(Aim of the exercise) Only the lines below between the ones containing "Task: Insert a Hyperlink from Insert panel" and "This screenshot has height=1024, width=1280.", inclusive, are to be reproduced, each exactly as it stands.

===== Material for this task =====

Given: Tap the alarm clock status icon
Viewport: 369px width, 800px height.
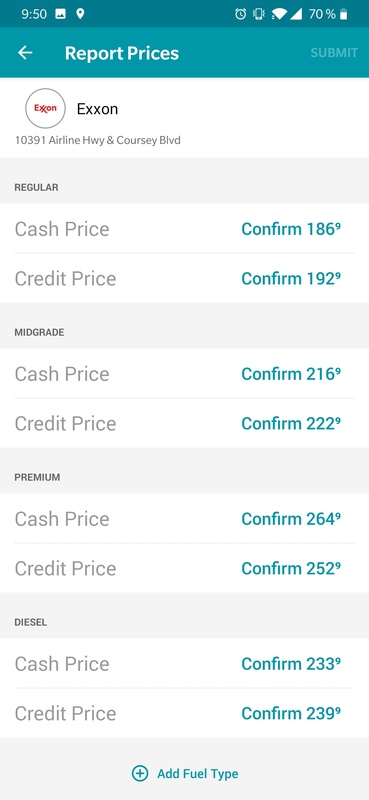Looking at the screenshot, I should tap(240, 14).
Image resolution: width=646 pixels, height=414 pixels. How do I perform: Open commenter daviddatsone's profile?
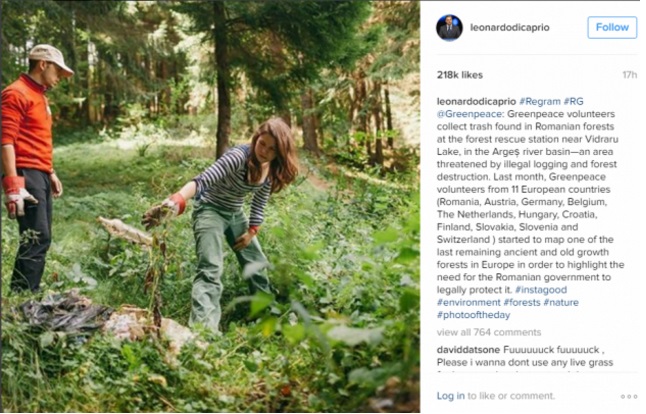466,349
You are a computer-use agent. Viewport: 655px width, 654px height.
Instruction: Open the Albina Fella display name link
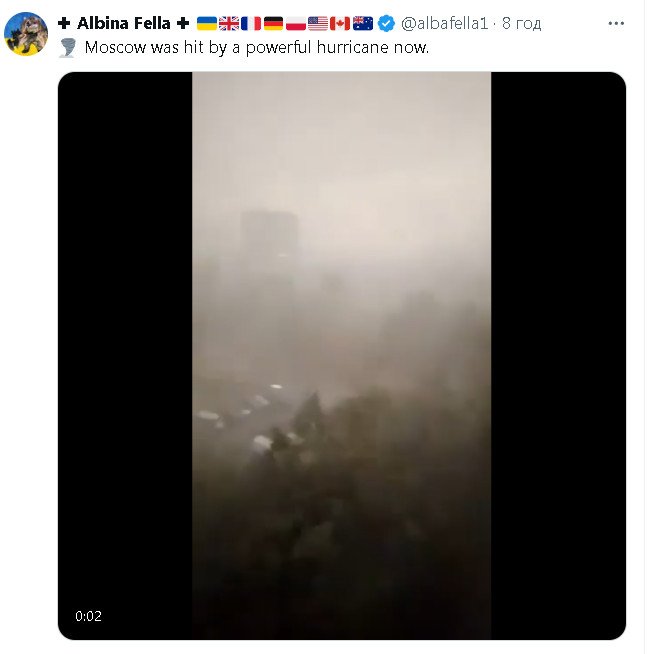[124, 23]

=====
===== Material for this task =====

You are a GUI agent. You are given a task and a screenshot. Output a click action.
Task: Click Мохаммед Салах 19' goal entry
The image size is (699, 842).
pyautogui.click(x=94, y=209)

=====
===== Material for this task =====

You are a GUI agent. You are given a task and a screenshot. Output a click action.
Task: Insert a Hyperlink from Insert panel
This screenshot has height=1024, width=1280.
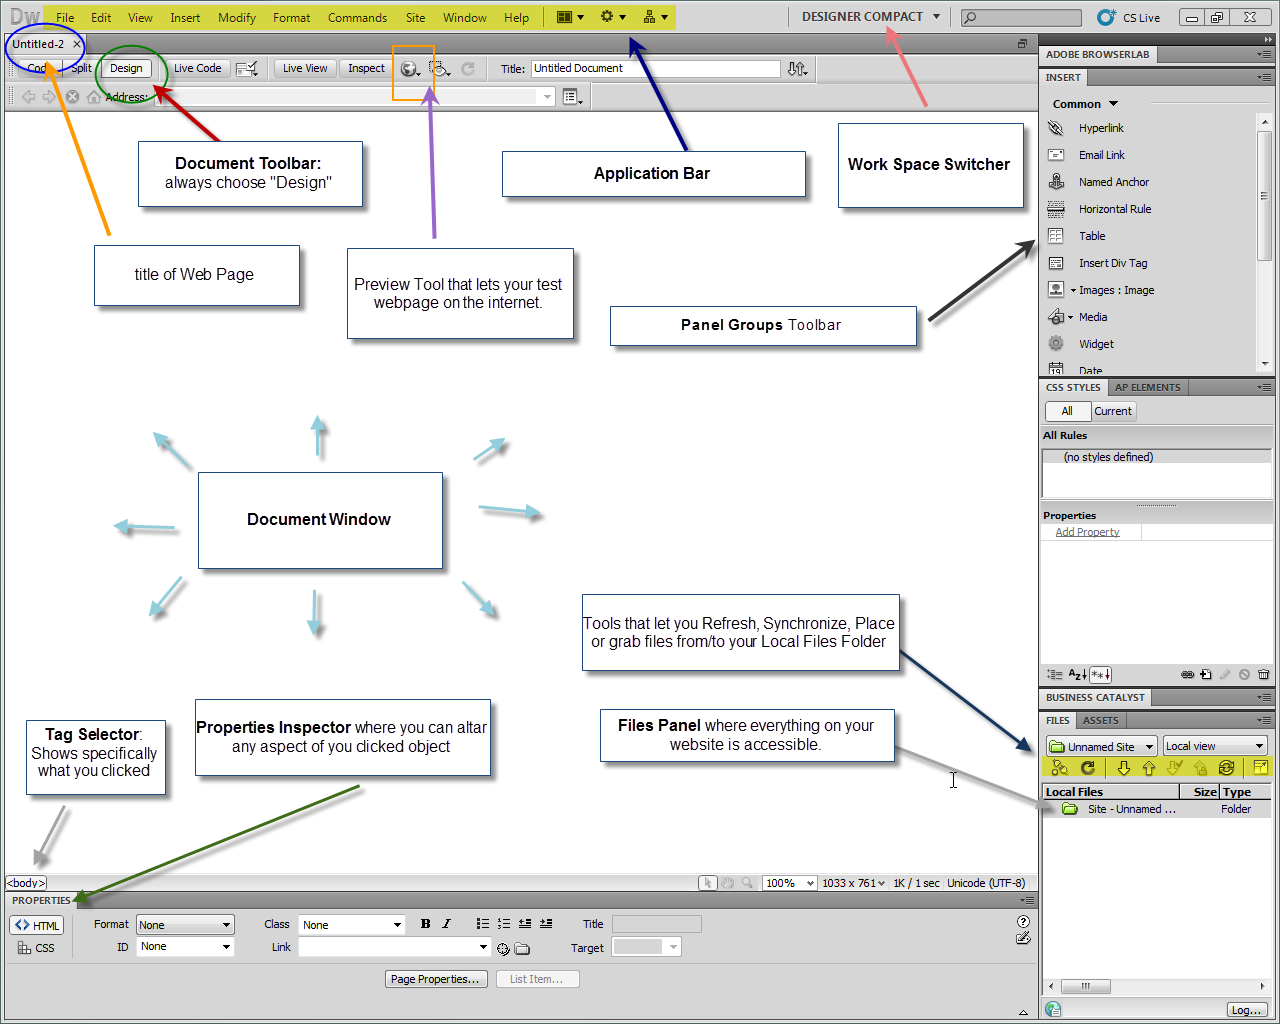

=====

(Solution to this exercise)
Task: Insert a Hyperlink from Insert panel
This screenshot has height=1024, width=1280.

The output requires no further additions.